AI Audio-Based Poultry Behavior Monitoring Using Vocal Sound Analysis †

Department of Electrical and Computer Engineering, University of Victoria, Victoria, BC V8P 5C2, Canada
Presented at the 3rd International Online Conference on Agriculture (IOCAG 2025), 22–24 October 2025; Available online: https://sciforum.net/event/IOCAG2025.
Biol. Life Sci. Forum 2025, 54(1), 19; https://doi.org/10.3390/blsf2025054019
Published: 9 February 2026
(This article belongs to the Proceedings of The 3rd International Online Conference on Agriculture)

Abstract

The aim is to develop a simple and efficient AI audio-based approach to recognize chickens’ key behaviors, such as eating, greeting, foraging, hunting, and tidbitting, to improve poultry farming. First, the proposed study performs cepstral and entropy analyses on the chickens’ vocalizations to extract new vocal features. Second, a simple deep unsupervised clustering method is proposed to recognize the behaviors of the chickens. Alternations in recognized behaviors can be indicators of lameness in chickens. Here, we used an open access chicken language dataset consisting of a total of 74 distinct chicken calls with their probable meanings as based on careful observations.
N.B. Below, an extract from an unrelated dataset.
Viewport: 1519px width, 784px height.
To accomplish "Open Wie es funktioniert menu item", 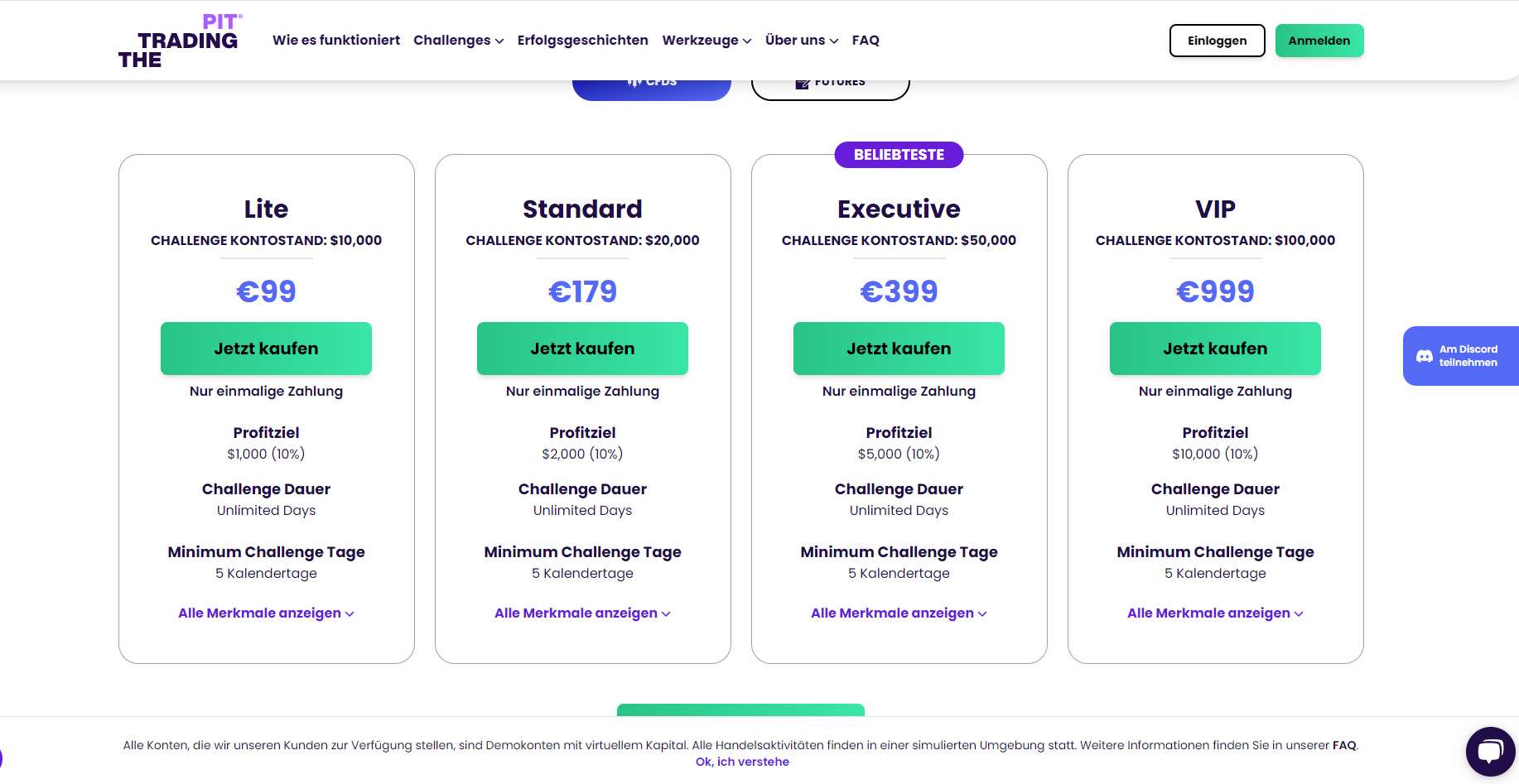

Promising results are obtained by the proposed scheme for chicken behavior monitoring, enabling poultry personnel to accurately determine the health and well-being of chickens.

1. Introduction

Nowadays, a lot of attention has been paid to exploring Artificial Intelligence (AI) for analyzing audio and vocal data, offering a wide range of capabilities in precision livestock farming including poultry behavior monitoring. Animal behaviors provide significant insights into the mental and physical well-being of poultry, serving as an important indicator of their health and subjective states. With the world’s population projected to reach 9.5 billion by 2050, and the demand for animal products like eggs, meat, and milk expected to increase by 70% from 2005 levels, it becomes vital to develop automated, precise systems for monitoring poultry behaviors. This achievement is especially important to overcome the constraints of manual behavioral observations, which are time-consuming.
Recently, some progress have been made to develop AI-based methods relevant to poultry behavior monitoring using acoustical data. To a study in [1], an AI-based approach is introduced by utilising a single transformer-based neural network model to classify multiple stress conditions, including cold, heat, and wind stress, as well as the normal state. By employing a single model capable of handling multiple stress types and age variations, this approach simplifies the classification process and enhances the practicality of stress monitoring in broiler production assisting better management practices in the future. In [2], the work exploits CNN (Convolutional Neural Networks) combined with MFCC (Mel Frequency Cepstral Coefficients) to decode the vocalization patterns in laying hens having acute environmental stress. Further, the effect of age is investigated in modulating stress responses, by comparing the vocal behavior of younger hens to that of older hens under similar experimental conditions. A high classification accuracy of 94% is achieved by the CNN model differentiating stressor types, age categories, and exposure conditions solely based on MFCC-derived acoustic signatures. As published in [3], an investigation is conducted for processing of the chicken audio recordings through Whisper (a human-oriented ASR (Automatic Speech Recognition) model), producing text-like outputs. The work in [3] reveals that Whisper has the potential to generate text outputs consistently correlated with variations in chicken vocal patterns across stress, noise, and health conditions. In [4], the study demonstrates the feasibility and effectiveness of employing acoustic sensing, together with statistical feature analysis and interpretable machine learning models, for non-invasive poultry welfare assessment. The integration of MFCC, spectral features, and temporal dynamics enable robust classification of welfare indicators, with ensemble methods and LSTM (Long Short-Term Memory) [5] models providing high predictive performance.

2. Data Used

We have used an open-access chicken language dataset [6] consists of a total of 74 distinct chicken calls with their probable meanings based on careful observations where the sampling rate is 44.1 kHz.
The chicken behaviors considered here are displayed in Figure 1 and include tidbitting, foraging and greeting. (All images are included here with authors’ full permission).
For illustration, the chicken calls referring to the three types of behaviors, i.e., tidbitting, foraging, and greeting, are presented in Figure 2.
As we see in Figure 2, the signals have different waveforms in terms of their amplitude variations and varying length.

3. Proposed Method

Figure 3 shows the overall block diagram of the proposed method. It consists of feature extraction and unsupervised deep clustering. The input chicken vocalizations are passed through the feature extraction module generating a feature matrix, which is then used for unsupervised deep clustering. The output of the clustering provides the clustered classes with prediction indices for different chicken behaviors.

3.1. Feature Extraction

Two types of features are extracted from the raw data generating a feature matrix for the dataset, which consists of different types of chicken vocalizations, see Figure 4.

3.1.1. CPPS (Cepstral Peak Prominence Smoothed)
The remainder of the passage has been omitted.